The chair of the inquiry into poor maternity care and deaths at University Hospitals of Morecambe Bay Foundation Trust has said he was ‘disappointed’ by the response of professional bodies to his report.

Bill Kirkup told HSJ he wanted to see more “professional leadership” from bodies such as the Royal College of Obstetricians and Gynaecologists and the Royal College of Midwives.

The Kirkup investigation, published earlier this month, found that failures at “almost every level of the NHS” created a “lethal mix” which caused the avoidable deaths of at least 11 babies and one mother at Furness General Hospital.

Bill Kirkup

Bill Kirkup said he would like a ‘stronger response from all medical, nursing and midwifery bodies’

But Dr Kirkup said the response from professional groups in the weeks following the report had been “quite muted”.

He said: “I am disappointed that there wasn’t a stronger response from the professions, particularly the medical profession. There just hasn’t been any attention given to it at all.

“I would like to see a stronger response from all of the medical, nursing and midwifery bodies, given that the events at Morecambe Bay were triggered in the first place by clinical failures.”

He said the inquiry contained important messages for professional groups and he wanted the bodies to show “some professional leadership”.

His claims were rejected by both the RCOG and the RCM, which said they were taking time to develop detailed responses to the report.

Dr Kirkup, a former associate chief medical officer of the Department of Health and a member of the Hillsborough Independent Panel inquiry, said he had also been “concerned” by some comments online which he described as “defensive”.

This included blogs by midwives suggesting the report was anti-midwives or against normal birth, while on social media relatives of those who suffered poor care at Morecambe Bay had been accused of “midwife bashing” and “retrospective negativity”.

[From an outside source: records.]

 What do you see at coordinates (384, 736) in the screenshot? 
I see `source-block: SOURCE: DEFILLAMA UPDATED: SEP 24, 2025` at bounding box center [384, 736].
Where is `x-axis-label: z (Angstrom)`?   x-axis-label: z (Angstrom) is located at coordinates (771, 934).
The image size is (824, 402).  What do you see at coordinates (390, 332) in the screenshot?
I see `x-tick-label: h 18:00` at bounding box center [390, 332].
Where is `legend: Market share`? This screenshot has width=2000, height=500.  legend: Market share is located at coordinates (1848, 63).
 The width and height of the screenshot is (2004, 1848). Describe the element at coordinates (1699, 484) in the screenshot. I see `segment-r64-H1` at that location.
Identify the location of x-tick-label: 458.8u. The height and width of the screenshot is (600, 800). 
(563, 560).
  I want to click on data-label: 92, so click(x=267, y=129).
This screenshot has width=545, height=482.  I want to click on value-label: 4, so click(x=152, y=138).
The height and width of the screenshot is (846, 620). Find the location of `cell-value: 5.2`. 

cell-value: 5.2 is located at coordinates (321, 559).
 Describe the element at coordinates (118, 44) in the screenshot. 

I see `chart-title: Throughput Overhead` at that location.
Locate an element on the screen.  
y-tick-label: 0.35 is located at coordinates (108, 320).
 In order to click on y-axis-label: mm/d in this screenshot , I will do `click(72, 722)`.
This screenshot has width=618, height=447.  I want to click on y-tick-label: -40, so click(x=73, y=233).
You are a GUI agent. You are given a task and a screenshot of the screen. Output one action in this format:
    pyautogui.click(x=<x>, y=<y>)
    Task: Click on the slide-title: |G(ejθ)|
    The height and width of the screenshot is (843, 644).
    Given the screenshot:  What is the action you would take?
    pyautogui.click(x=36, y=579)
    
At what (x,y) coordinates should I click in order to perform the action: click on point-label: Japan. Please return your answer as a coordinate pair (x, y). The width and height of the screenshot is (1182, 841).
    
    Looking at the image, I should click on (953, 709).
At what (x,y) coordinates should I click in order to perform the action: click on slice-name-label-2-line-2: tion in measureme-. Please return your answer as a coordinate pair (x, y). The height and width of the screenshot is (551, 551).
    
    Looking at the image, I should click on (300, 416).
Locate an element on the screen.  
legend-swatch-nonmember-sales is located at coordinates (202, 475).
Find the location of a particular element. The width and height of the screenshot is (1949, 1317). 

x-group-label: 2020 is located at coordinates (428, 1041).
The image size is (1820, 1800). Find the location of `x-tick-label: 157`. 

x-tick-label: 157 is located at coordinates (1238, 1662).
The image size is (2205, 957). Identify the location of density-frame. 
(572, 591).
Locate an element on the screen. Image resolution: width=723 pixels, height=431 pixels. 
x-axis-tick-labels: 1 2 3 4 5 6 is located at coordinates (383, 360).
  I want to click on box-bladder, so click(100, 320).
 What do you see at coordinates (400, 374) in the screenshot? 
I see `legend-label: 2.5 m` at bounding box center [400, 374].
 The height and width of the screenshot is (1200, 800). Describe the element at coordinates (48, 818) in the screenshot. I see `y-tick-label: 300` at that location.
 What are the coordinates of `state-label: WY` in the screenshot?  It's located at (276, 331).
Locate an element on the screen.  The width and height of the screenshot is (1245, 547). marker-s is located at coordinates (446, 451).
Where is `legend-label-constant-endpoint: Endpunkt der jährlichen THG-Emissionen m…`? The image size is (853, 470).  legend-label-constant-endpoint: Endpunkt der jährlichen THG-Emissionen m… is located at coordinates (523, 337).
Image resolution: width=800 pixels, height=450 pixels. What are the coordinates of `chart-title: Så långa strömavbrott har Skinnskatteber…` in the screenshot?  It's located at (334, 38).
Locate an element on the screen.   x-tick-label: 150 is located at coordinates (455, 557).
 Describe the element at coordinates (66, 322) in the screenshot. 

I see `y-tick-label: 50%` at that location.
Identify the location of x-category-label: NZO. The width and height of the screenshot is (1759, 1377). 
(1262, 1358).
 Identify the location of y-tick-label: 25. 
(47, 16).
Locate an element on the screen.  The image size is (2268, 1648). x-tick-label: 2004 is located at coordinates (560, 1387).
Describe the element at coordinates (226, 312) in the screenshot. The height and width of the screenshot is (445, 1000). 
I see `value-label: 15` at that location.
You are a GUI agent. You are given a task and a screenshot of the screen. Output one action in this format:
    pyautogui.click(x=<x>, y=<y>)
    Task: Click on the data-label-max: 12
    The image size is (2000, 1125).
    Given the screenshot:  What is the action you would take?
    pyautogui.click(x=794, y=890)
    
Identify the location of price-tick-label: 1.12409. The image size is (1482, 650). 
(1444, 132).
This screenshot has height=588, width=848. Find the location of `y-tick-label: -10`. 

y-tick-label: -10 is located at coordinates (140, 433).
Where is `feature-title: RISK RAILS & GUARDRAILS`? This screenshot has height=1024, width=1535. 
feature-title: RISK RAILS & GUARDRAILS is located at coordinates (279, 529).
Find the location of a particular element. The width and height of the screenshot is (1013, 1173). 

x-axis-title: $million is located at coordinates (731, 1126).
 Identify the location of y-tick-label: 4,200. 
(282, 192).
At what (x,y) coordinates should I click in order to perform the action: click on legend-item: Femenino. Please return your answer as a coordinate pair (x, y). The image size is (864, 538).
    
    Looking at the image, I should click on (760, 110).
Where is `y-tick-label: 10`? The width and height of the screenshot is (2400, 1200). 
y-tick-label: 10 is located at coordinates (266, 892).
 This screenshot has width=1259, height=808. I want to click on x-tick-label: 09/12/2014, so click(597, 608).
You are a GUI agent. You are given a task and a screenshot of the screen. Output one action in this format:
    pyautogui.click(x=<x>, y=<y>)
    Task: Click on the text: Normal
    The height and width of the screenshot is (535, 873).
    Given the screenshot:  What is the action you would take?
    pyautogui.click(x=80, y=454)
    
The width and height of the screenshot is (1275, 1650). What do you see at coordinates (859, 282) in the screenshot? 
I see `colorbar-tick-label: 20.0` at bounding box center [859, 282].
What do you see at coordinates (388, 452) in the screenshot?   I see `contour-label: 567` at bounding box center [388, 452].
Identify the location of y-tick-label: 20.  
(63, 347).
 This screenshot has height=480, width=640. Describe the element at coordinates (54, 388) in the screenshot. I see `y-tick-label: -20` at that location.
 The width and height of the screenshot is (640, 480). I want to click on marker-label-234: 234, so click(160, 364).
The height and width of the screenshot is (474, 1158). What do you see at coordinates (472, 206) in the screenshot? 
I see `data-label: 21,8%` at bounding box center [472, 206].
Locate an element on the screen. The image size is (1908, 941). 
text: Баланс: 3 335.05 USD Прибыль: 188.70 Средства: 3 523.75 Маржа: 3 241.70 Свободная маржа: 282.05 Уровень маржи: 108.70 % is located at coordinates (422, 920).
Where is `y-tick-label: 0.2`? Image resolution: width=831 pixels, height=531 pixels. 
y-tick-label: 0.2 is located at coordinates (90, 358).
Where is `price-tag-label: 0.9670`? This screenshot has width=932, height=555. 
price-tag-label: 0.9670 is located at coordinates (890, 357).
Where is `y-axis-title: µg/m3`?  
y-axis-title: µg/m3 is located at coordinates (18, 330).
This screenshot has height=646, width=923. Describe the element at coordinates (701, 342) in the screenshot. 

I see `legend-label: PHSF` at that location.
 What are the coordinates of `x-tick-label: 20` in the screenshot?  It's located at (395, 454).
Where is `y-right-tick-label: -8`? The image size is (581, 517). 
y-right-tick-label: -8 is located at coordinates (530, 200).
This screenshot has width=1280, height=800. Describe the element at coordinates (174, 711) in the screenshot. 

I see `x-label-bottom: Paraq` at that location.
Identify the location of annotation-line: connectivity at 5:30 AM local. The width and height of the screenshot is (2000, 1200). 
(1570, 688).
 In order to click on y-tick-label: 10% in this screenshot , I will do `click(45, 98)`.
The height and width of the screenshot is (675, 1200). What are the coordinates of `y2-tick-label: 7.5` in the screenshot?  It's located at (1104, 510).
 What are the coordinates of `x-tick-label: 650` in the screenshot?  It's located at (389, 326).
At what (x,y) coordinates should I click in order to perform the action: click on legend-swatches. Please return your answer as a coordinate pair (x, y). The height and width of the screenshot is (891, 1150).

Dr Kirkup said his report was supportive of midwives and normal childbirth where there were proper risk assessments, but that it was important events at Morecambe Bay were not viewed “as a one-off problem isolated to a single aberrant unit”. He added: “There is learning in this for maternity services elsewhere and for the rest of the NHS.”

He expressed surprise at the comments of lawyers who told HSJ that new standards for senior clinicians would be difficult to implement, saying these already existed for nurses and doctors, and should not be difficult to apply to senior roles.

“Many lead clinicians already have a good understanding of their responsibilities, but it is clear not all do and Morecambe Bay has shown that ‘you would hope that would happen anyway’ is not always good enough,” he said.

David Richmond, president of RCOG, said a detailed response to the inquiry would be published soon, adding it “undoubtedly” had learning for the wider professions.

“I thought the report was stark and worrying,” he said.

Dr Richmond said the royal college had tried to be more involved in the inquiry but this was “stymied at every turn”.

Cathy Warwick, chief executive of RCM, said it was taking the report “extremely seriously”, adding: “We are taking time to look into the report in detail to draw up a work plan.”

She said this would include addressing issues such as the clinical competence of midwives, the ability to raise concerns and working with other professionals.